■ Challenge: Convert all of the entries below into a JSON list of strings, with one string per line and blank lines omitted.

— START Information shown —

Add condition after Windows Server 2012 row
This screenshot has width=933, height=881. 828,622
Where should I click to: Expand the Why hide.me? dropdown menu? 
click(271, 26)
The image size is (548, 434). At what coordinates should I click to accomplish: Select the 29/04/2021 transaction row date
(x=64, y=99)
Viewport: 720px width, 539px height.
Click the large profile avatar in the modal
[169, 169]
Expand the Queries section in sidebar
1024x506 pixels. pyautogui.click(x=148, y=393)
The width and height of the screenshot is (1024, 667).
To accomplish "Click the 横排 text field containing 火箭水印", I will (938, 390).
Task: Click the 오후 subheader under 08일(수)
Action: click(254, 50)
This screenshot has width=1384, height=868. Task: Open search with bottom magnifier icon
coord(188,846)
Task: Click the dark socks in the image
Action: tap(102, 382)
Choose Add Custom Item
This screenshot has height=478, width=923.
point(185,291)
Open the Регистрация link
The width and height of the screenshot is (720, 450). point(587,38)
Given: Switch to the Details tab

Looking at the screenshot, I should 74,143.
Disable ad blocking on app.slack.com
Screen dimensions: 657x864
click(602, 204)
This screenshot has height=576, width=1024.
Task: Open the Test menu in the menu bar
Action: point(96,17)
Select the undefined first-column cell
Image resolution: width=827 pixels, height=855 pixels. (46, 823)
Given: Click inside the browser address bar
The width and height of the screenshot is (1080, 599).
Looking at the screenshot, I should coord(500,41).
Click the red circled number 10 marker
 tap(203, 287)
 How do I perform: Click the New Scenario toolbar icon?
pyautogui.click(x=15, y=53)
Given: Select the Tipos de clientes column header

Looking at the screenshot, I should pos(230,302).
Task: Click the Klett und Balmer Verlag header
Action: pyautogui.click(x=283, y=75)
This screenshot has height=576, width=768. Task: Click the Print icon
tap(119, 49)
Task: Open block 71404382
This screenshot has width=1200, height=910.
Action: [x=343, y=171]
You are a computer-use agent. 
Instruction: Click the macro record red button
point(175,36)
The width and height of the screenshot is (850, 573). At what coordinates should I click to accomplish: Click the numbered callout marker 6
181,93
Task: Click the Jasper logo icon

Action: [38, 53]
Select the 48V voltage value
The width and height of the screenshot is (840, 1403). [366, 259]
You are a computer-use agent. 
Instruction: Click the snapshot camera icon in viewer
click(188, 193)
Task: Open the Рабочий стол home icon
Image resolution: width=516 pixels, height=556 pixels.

— END Information shown —

■ Full answer:
[
  "Add condition after Windows Server 2012 row",
  "This screenshot has width=933, height=881. 828,622",
  "Where should I click to: Expand the Why hide.me? dropdown menu? ",
  "click(271, 26)",
  "The image size is (548, 434). At what coordinates should I click to accomplish: Select the 29/04/2021 transaction row date",
  "(x=64, y=99)",
  "Viewport: 720px width, 539px height.",
  "Click the large profile avatar in the modal",
  "[169, 169]",
  "Expand the Queries section in sidebar",
  "1024x506 pixels. pyautogui.click(x=148, y=393)",
  "The width and height of the screenshot is (1024, 667).",
  "To accomplish \"Click the 横排 text field containing 火箭水印\", I will (938, 390).",
  "Task: Click the 오후 subheader under 08일(수)",
  "Action: click(254, 50)",
  "This screenshot has width=1384, height=868. Task: Open search with bottom magnifier icon",
  "coord(188,846)",
  "Task: Click the dark socks in the image",
  "Action: tap(102, 382)",
  "Choose Add Custom Item",
  "This screenshot has height=478, width=923.",
  "point(185,291)",
  "Open the Регистрация link",
  "The width and height of the screenshot is (720, 450). point(587,38)",
  "Given: Switch to the Details tab",
  "Looking at the screenshot, I should 74,143.",
  "Disable ad blocking on app.slack.com",
  "Screen dimensions: 657x864",
  "click(602, 204)",
  "This screenshot has height=576, width=1024.",
  "Task: Open the Test menu in the menu bar",
  "Action: point(96,17)",
  "Select the undefined first-column cell",
  "Image resolution: width=827 pixels, height=855 pixels. (46, 823)",
  "Given: Click inside the browser address bar",
  "The width and height of the screenshot is (1080, 599).",
  "Looking at the screenshot, I should coord(500,41).",
  "Click the red circled number 10 marker",
  " tap(203, 287)",
  " How do I perform: Click the New Scenario toolbar icon?",
  "pyautogui.click(x=15, y=53)",
  "Given: Select the Tipos de clientes column header",
  "Looking at the screenshot, I should pos(230,302).",
  "Task: Click the Klett und Balmer Verlag header",
  "Action: pyautogui.click(x=283, y=75)",
  "This screenshot has height=576, width=768. Task: Click the Print icon",
  "tap(119, 49)",
  "Task: Open block 71404382",
  "This screenshot has width=1200, height=910.",
  "Action: [x=343, y=171]",
  "You are a computer-use agent. ",
  "Instruction: Click the macro record red button",
  "point(175,36)",
  "The width and height of the screenshot is (850, 573). At what coordinates should I click to accomplish: Click the numbered callout marker 6",
  "181,93",
  "Task: Click the Jasper logo icon",
  "Action: [38, 53]",
  "Select the 48V voltage value",
  "The width and height of the screenshot is (840, 1403). [366, 259]",
  "You are a computer-use agent. ",
  "Instruction: Click the snapshot camera icon in viewer",
  "click(188, 193)",
  "Task: Open the Рабочий стол home icon",
  "Image resolution: width=516 pixels, height=556 pixels."
]